- Region: Rawalpindi city area of Rawalpindi District
- Electorate: 523,733

Current constituency
- Party: Pakistan Muslim League (N)
- Member: Hanif Abbasi
- Created from: NA-55 Rawalpindi-VI

= NA-56 Rawalpindi-V =

Constituency of the National Assembly of Pakistan

NA-56 Rawalpindi-V is a constituency for the National Assembly of Pakistan.

==Members of Parliament==
===1970–1977: (NW-28 Rawalpindi-III)===

| Election |  | Member | Party |
|---|---|---|---|
|  | 1970 | Habib Ahmad | PPP |

===1977–2002: NA-38 (Rawalpindi-III)===

| Election |  | Member | Party |
|---|---|---|---|
|  | 1977 | Syed Ali Asghar Shah | PPP |
|  | 1985 | Shaikh Rasheed Ahmad | Independent |
|  | 1988 | Shaikh Rasheed Ahmad | IJI |
|  | 1990 | Shaikh Rasheed Ahmad | IJI |
|  | 1993 | Shaikh Rasheed Ahmad | PML-N |
|  | 1997 | Shaikh Rasheed Ahmad | PML-N |

===2002–2018: NA-55 (Rawalpindi-VI)===

| Election |  | Member | Party |
|---|---|---|---|
|  | 2002 | Shaikh Rasheed Ahmad | Independent |
|  | 2008 | Makhdoom Muhammad Javed Hashmi | PML-N |
|  | 2008 by-election | Pervaiz Khan | PML-N |
|  | 2010 by-election | Malik Shakeel Awan | PML-N |
|  | 2013 | Sheikh Rasheed Ahmad | AML |

===2018–2023: NA-62 (Rawalpindi-VI)===

| Election |  | Member | Party |
|---|---|---|---|
|  | 2018 | Sheikh Rasheed Ahmad | AML |

=== 2024–present: NA-56 Rawalpindi-V ===

| Election |  | Member | Party |
|---|---|---|---|
|  | 2024 | Hanif Abbasi | PML-N |

== Election 2002 ==

General elections were held on 10 October 2002. Sheikh Rasheed Ahmad an Independent candidate won by 40,649 votes.

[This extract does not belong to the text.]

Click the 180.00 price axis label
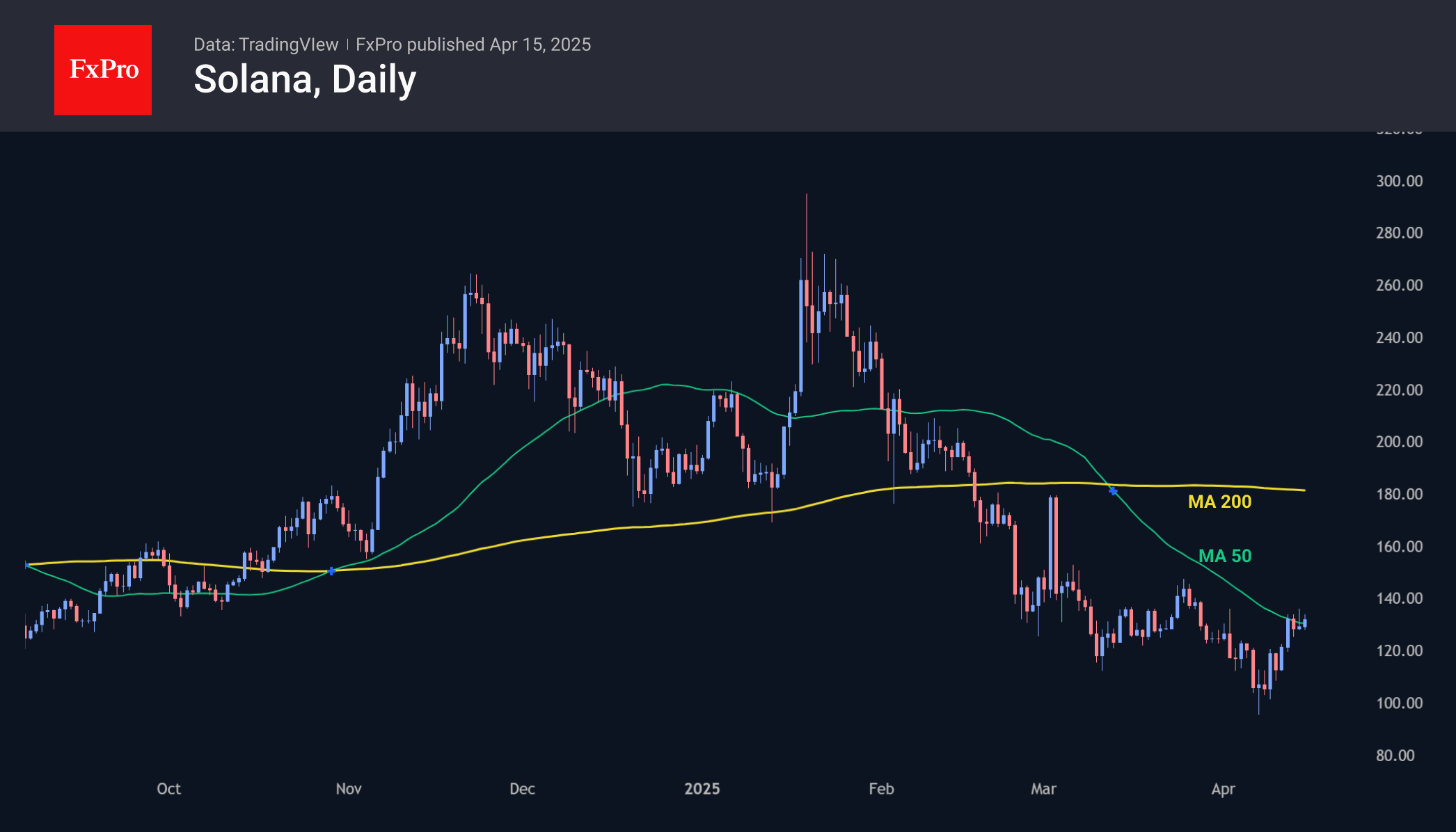This screenshot has height=832, width=1456. [x=1399, y=494]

General election 2002: NA-55 Rawalpindi-VI
| Party |  | Candidate | Votes | % | ±% |
|---|---|---|---|---|---|
|  | Independent | Sheikh Rasheed Ahmad | 40,649 | 42.05 |  |
|  | PPP | Agha Riaz-Ul-lsIam | 28,885 | 29.88 |  |
|  | PML(N) | Sardar Muhammad Tariq | 14,405 | 14.90 |  |
|  | MMA | Tariq Munir Butt | 12,297 | 12.72 |  |
|  | Others | Others (two candidates) | 423 | 0.45 |  |
| Turnout |  |  | 98,833 | 38.77 |  |
| Total valid votes |  |  | 96,659 | 97.80 |  |
| Rejected ballots |  |  | 2,174 | 2.20 |  |
| Majority |  |  | 11,764 | 12.17 |  |
| Registered electors |  |  | 254,943 |  |  |

== Election 2008 ==

The result of general election 2008 in this constituency is given below.

=== Result ===
Javed Hashmi succeeded in the election 2008 and became the member of National Assembly.

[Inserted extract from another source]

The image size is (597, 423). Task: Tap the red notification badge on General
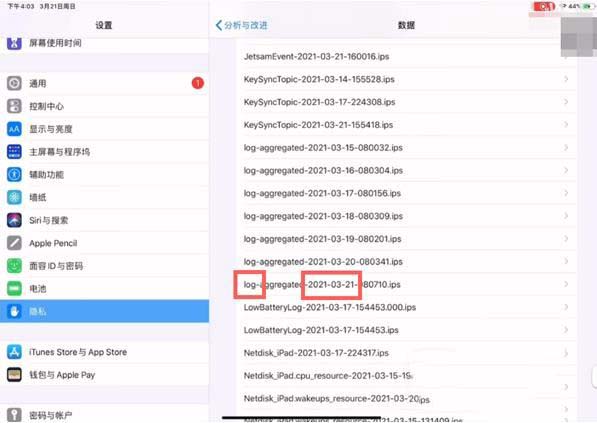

General election 2008: NA-55 Rawalpindi-VI
| Party |  | Candidate | Votes | % | ±% |
|  | PML(N) | Javed Hashmi | 76,980 | 58.46 |  |
|  | PPP | Malik Aamer Fida Paracha | 37,397 | 28.40 |  |
|  | PML(Q) | Sheikh Rasheed Ahmad | 15,780 | 11.98 |  |
|  | Others | Others (five candidates) | 1,519 | 1.16 |  |
| Turnout |  |  | 133,955 | 40.12 |  |
| Total valid votes |  |  | 131,676 | 98.30 |  |
| Rejected ballots |  |  | 2,279 | 1.70 |  |
| Majority |  |  | 39,583 | 30.06 |  |
| Registered electors |  |  | 333,928 |  |  |
|  | PML(N) gain from Independent |  |  |  |  |  |

== By-election 2008 ==

By-election 2008: NA-55 Rawalpindi-VI
| Party |  | Candidate | Votes | % | ±% |
|  | PML(N) | Pervaiz Khan | 25,237 | 65.00 |  |
|  | Independent | Ijaz Khan Jazi | 12,205 | 31.44 |  |
|  | Others | Others (sixteen candidates) | 1,383 | 3.56 |  |
| Turnout |  |  | 39,035 | 11.69 |  |
| Total valid votes |  |  | 38,825 | 99.46 |  |
| Rejected ballots |  |  | 210 | 0.54 |  |
| Majority |  |  | 13,032 | 33.56 |  |
| Registered electors |  |  | 333,928 |  |  |
|  | PML(N) hold |  |  |  |

==By-election 2010==

The by-polls were held in February 2010 and Malik Shakeel Awan was elected to the National Assembly of Pakistan from this constituency as a candidate of Pakistan Muslim League (N) (PML-N). He received 63,888 votes and defeated Sheikh Rasheed Ahmad by a great margin.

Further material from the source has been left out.